DOCUMENT SEGMENT.
= Beginning of Section =
Monday, August 23, 2010

Grand-Camp Maisy (August 20th, 2010)

There is a new find in Grand-Camp Maisy that redefines the history of Normandy that you won’t find in any current history books.  For three days, big guns opened fire on the landing ships as D-day arrived in Normandy for Omaha and Utah landing beaches.  A German map shows that there were no big guns at Pointe du Hoc where the Rangers landed however, on June 6th the Germans still had complete coverage of the landing beaches.  The guns that attacked these beaches were at Grand-Camp- Maisy a German base that was so well hidden no one new about it on D-day.  Maisy was buried immediately after the war and forgotten.   The entire area has been reverted to farm land ever since.   A local was walking the field one day and tripped over a pipe low in the ground.  Digging down, he found that it was a ventilation pipe leading into a concrete bunker.  Intrigued, he started talking to older residents of the area and learned that there was heavy German activity in this area but no locals were allowed near the site.  He went to the US and researched it further and found that there were American records from the war reporting it’s discovery.  In order to fully unearth this area, he had to buy property from some 20 different residents which took several years.  Finally, owning the property he began digging and found one of the largest underground German bunker systems known in WWII.  There were soldier barracks, officer barracks, a communications building, a hospital, emplacements for 155 mm howitzers and many other buildings all buried and well hidden.  All of the equipment from these bunkers was removed when discovered in 1944 so only the buildings remain.  This site was officially opened to the public in 2006 but there is still much work to do in uncovering the remaining buildings.  Even today, as you look in the direction of the find, all you see is grass land.  You do not see the bunkers until you start walking the trenches that were created in the discovery process – the trenches are in the same location as they were in WWII.
= End of Section =
TASK BRIEF.
Using the text about Grand-Camp Maisy, answer these:
(a) What did the local trip over while walking the field?
(b) From about how many residents did he have to buy property?
(c) In what year was the site officially opened to the public?
Rely only on the text about Grand-Camp Maisy, with no outside sources.

SUPPLIED MATERIAL.
= Beginning of Section =
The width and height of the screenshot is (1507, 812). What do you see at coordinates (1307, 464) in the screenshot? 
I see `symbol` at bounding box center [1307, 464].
= End of Section =
SOLUTION FOR THIS EXERCISE.
(a) A pipe low in the ground, which turned out to be a ventilation pipe leading into a concrete bunker.
(b) Some 20 residents.
(c) 2006.